Дауне излагает свои представления о поведении избирателей в рамках теории рационального выбора. Согласно этой теории, важнейшим критерием рациональности является такое соответствие между целями и средствами, при котором максимальный результат достигается ценой минимальных затрат. Между тем вычисление «дифференциала выборов» может быть довольно трудоемким делом. В идеале оно требует сбора огромного количества информации по поводу того, какую именно политику в той или иной сфере будут проводить партии после прихода к власти. Вся информация должна быть проанализирована, взвешена и соотнесена с интересами данного индивида. И это притом, что один голос, за кого бы он ни был подан, редко оказывает серьезное воздействие на окончательные итоги выборов. Овчинка может просто не стоить выделки. Значит ли это, что рациональное голосование невозможно?
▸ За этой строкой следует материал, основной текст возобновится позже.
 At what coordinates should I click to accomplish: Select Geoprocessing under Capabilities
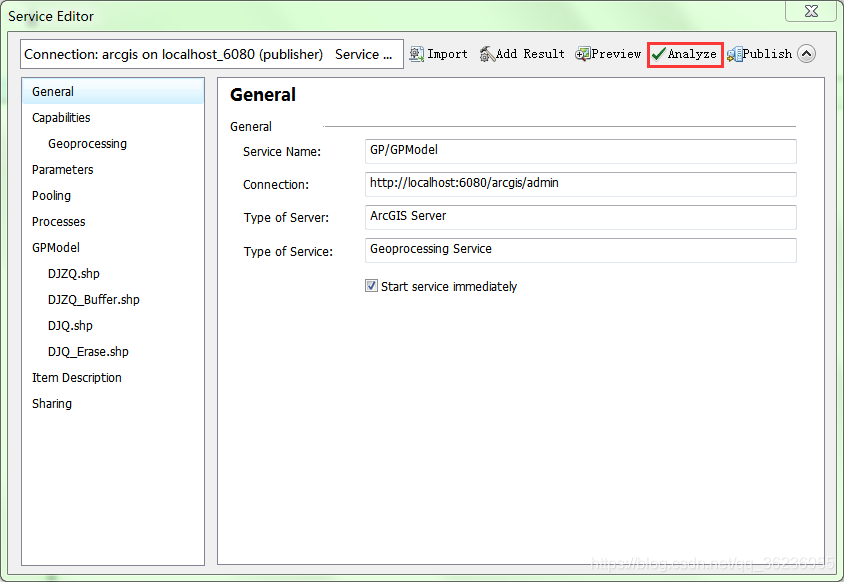tap(87, 144)
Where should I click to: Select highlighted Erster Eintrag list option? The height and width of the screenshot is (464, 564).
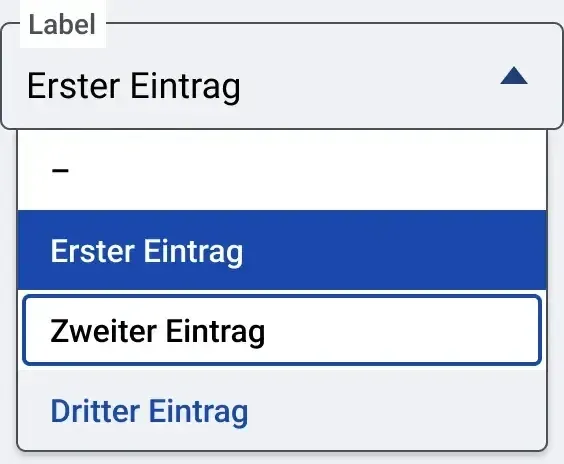[x=282, y=250]
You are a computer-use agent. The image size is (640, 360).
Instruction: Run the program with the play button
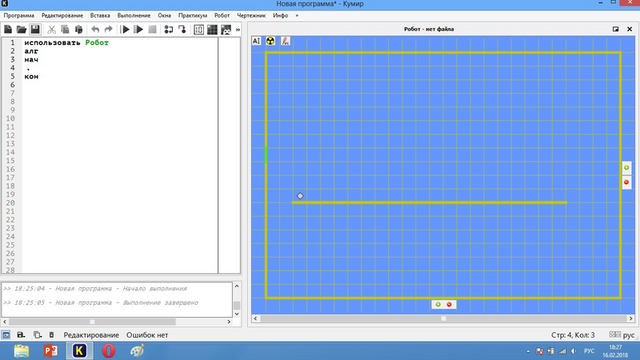tap(125, 29)
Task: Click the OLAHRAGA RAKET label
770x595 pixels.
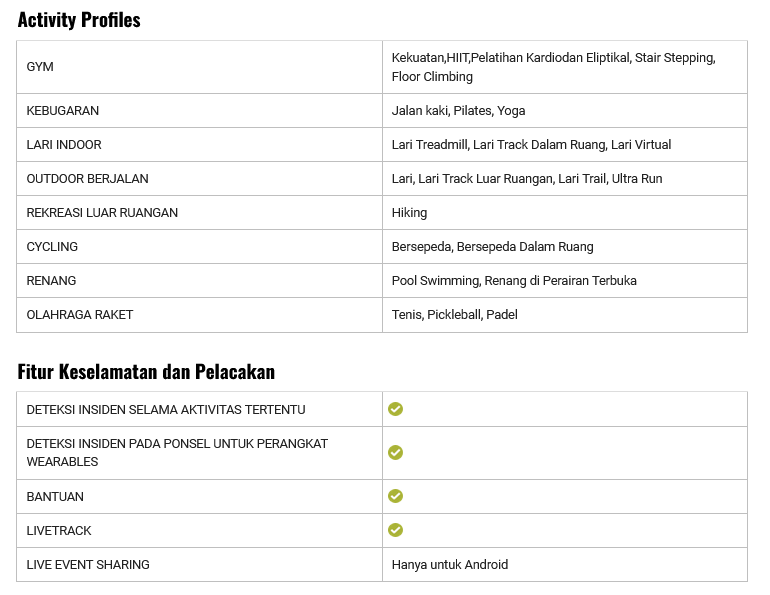Action: [x=80, y=315]

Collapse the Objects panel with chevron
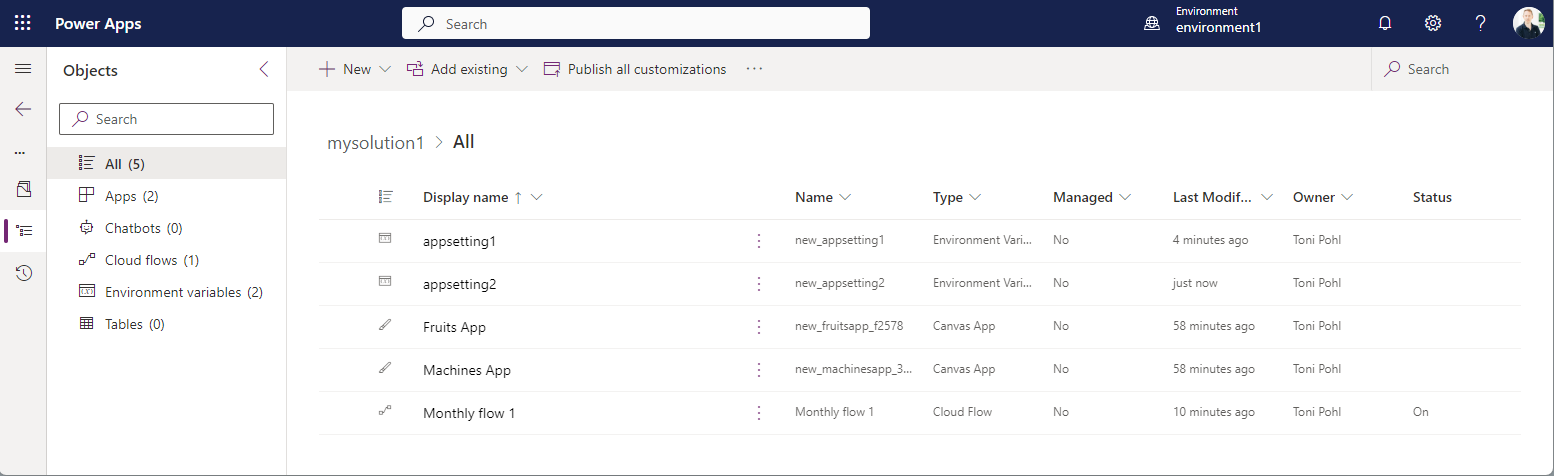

Нет, отвечает Дауне, ибо в распоряжении избирателя находится превосходное средство сократить затраты, связанные со сбором и обработкой информации, но при этом сделать вполне рациональный выбор. Такое средство — идеология. Под идеологией Дауне понимал имеющееся в голове у каждого избирателя (а стало быть, не требующее дополнительных затрат на разработку) представление о наилучшем устройстве общества. Для того чтобы сделать рациональный выбор при голосовании, не нужно днями и ночами изучать партийные программы в поисках ответа на тот или иной вопрос. Достаточно, получив некое самое общее представление о предвыборной платформе партии, соотнести его с личными идеологическими убеждениями. «Дифференциал выборов» становится положительным, если партийная платформа и личная идеология более или менее совпадают по содержанию.